If you landed on a strange new planet, you would probably want a knowledgeable guide to show you around, teach you the language and the customs. Being a knowledgeable guide is the role of the parent. But some parents don’t see it like that. For whatever reason, they choose other roles. Perhaps they see themselves as dictators of a small but powerful nation called ‘home.’ Children in this context fill the role of feudal serfs or soldiers in the family’s army — us against the world.

Then there are parents who see themselves as personal assistants to their children. They are not guiding from a position of knowledge and wisdom, but from a desire to be the object of their children’s affections. 

Yesterday I was in the park with my granddaughter and I heard a mother tell her child they needed to leave to get to a class, and
then she amended that statement with the question, “So can we leave?” 

The child, given that invitation to be the decider naturally said no. “Oh please?” the mother cajoled. He just kept playing. 
Then the father came over and the two parents put their heads together to think of what would be the best bribe to get their child to go. They came up with a stop at Jamba Juice. And even with that on offer it took them 20 minutes to gingerly lure the boy away from the park. This poor child is probably terrified to have so much power at the age of four and acts out his fear in all sorts of unskillful ways.
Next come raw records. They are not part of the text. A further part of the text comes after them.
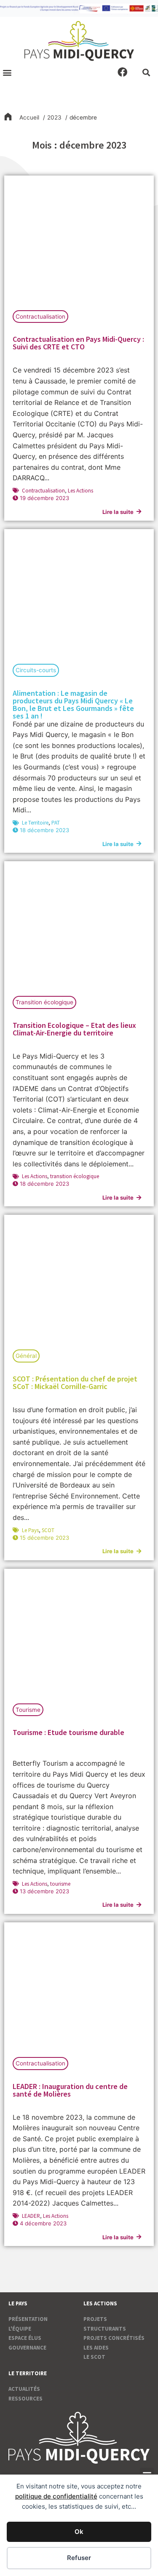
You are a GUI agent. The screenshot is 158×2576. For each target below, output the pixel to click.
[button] (7, 72)
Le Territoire (35, 822)
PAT (55, 822)
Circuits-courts (36, 670)
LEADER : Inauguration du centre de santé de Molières (70, 2090)
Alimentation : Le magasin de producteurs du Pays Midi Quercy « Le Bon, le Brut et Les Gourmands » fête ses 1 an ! (73, 704)
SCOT (48, 1530)
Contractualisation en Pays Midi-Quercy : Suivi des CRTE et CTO (78, 342)
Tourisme (28, 1709)
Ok (79, 2532)
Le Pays (30, 1530)
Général (26, 1355)
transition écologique (74, 1176)
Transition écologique (44, 1002)
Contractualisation (40, 316)
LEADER (31, 2215)
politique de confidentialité (56, 2496)
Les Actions (80, 490)
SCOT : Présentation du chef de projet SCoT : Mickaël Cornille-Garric (75, 1382)
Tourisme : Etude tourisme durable (68, 1732)
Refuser (79, 2558)
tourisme (60, 1883)
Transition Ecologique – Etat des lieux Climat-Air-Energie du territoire (74, 1029)
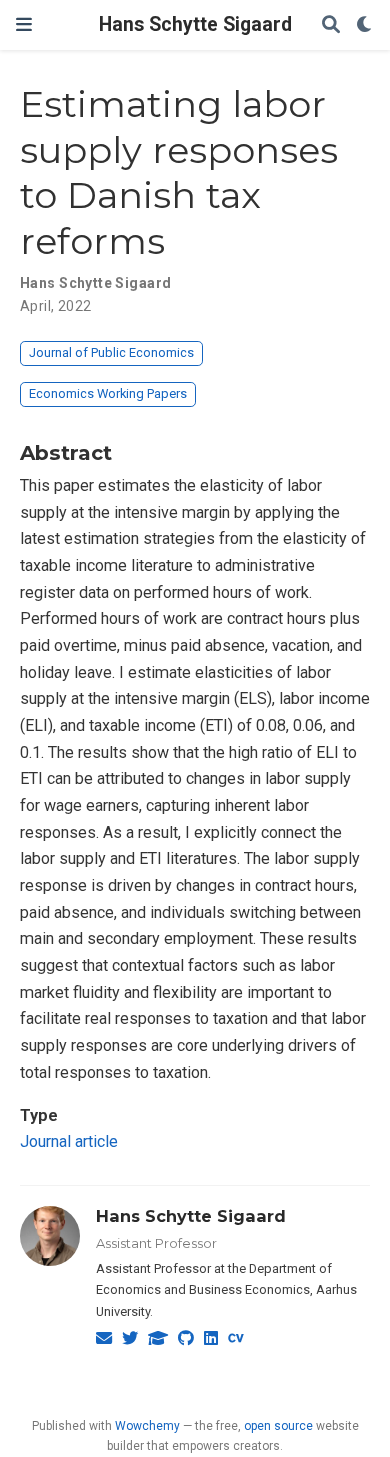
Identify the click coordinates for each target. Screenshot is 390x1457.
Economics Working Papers (108, 393)
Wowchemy (147, 1426)
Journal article (69, 1141)
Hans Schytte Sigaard (195, 24)
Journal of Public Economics (111, 352)
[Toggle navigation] (24, 24)
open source (278, 1426)
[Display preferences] (365, 25)
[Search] (331, 25)
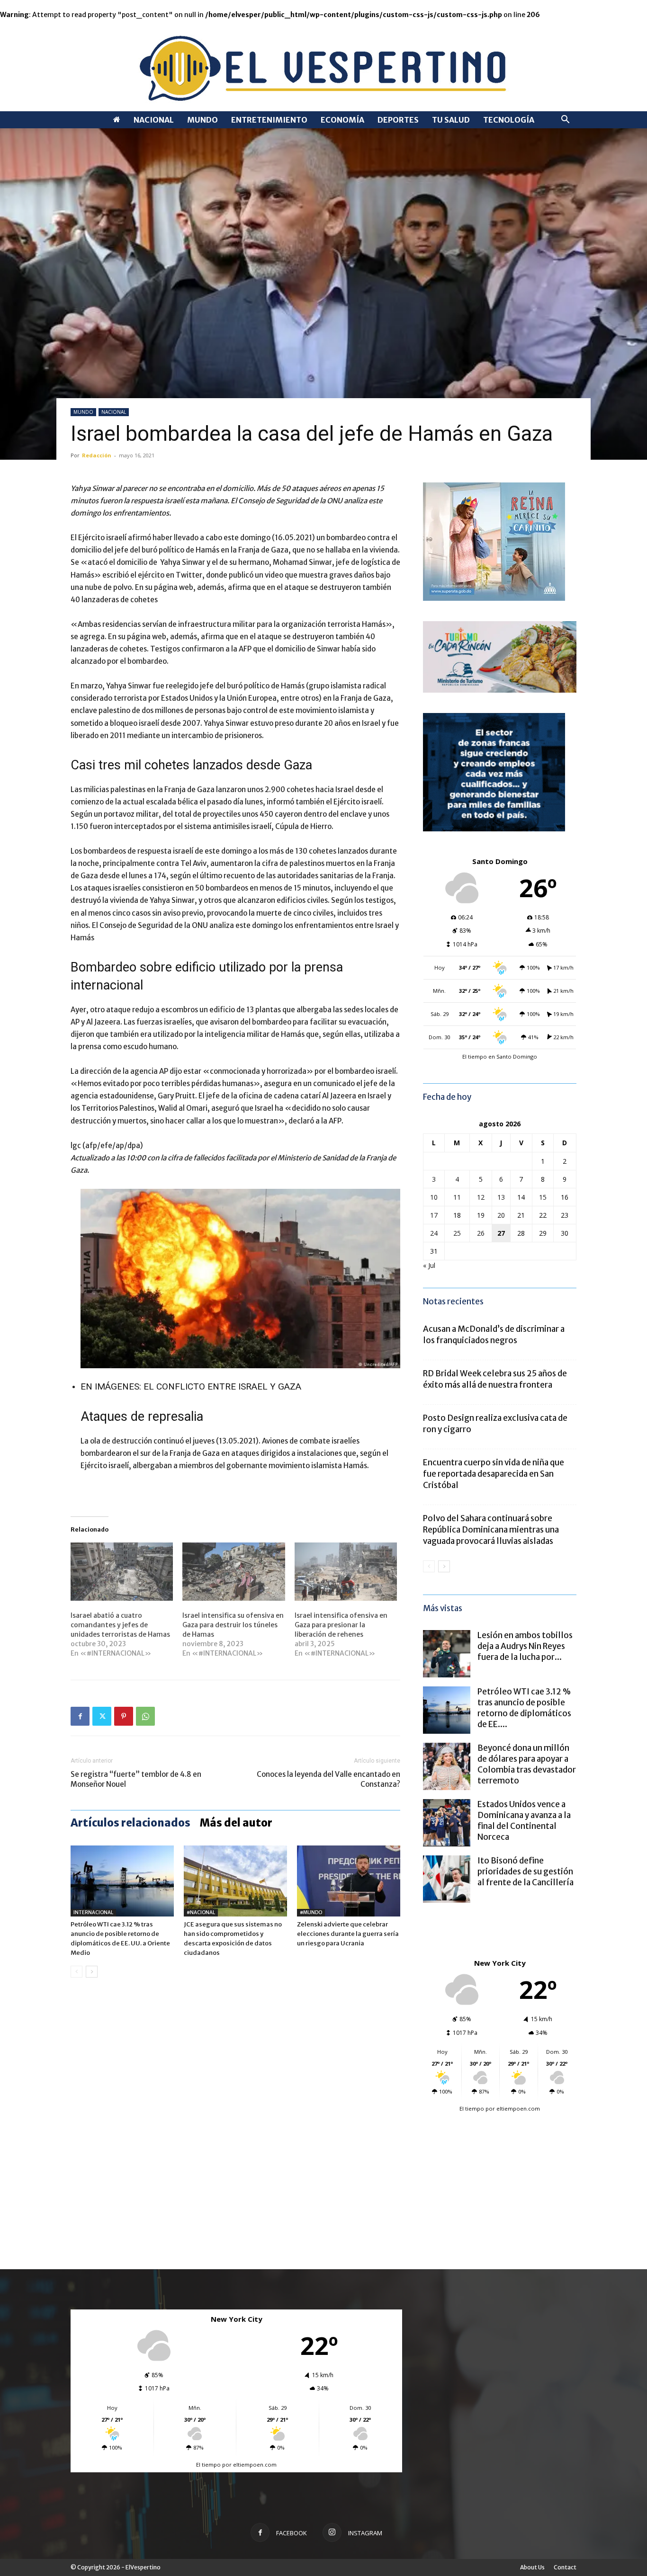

Where are the skilled knowledgeable planet guides? he might wonder. How did he have the misfortune to end up with these very nice but useless ones who just follow him around as if
HE’s the one who knows the lay of the land, knows what’s best, when to go, and
what to do.

Then there are people who are operate primarily out of fear of what others think. As parents their main concern is that the children reflect well on them, make them proud or at least not embarrass them. Children can be treated as tokens, totems, awards of merit, lackeys, punching bags, and all manner of inappropriate things that have nothing to do with guiding a new being into this world’s ways without losing that deep sense of knowing who they are.

Being a parent is acknowledged to be the toughest job, but it’s also the most rewarding — not at some later date, but in the process, because it’s an exchange of vital information. The parent is the guide to this complex new planet. In payment the noticing parent receives fresh insight into the nature of infinite open playful existence. Chances are somewhere along the way, to some degree or another, he or she lost that wondrous sense of connection to all that is. The child gives a window into that state.

If we value the exchange, fulfill our role as guide, and enjoy awakening to the moment which is where young children live, then parenting is indeed the greatest gift there is.
And if one isn’t a parent, spending time with nieces, nephews, the children of friends, students, etc. can keep us in touch with that sense of infinite joyous nature. And in return we as adults can offer different perspectives and areas of interest.

Letting those shallow useless ‘shoulds’ go lets our children grow deep roots. They will do what they do out of love, compassion, gratitude, joy and informed reasoned understanding of this temporal world, thanks to their competent and caring guide parents.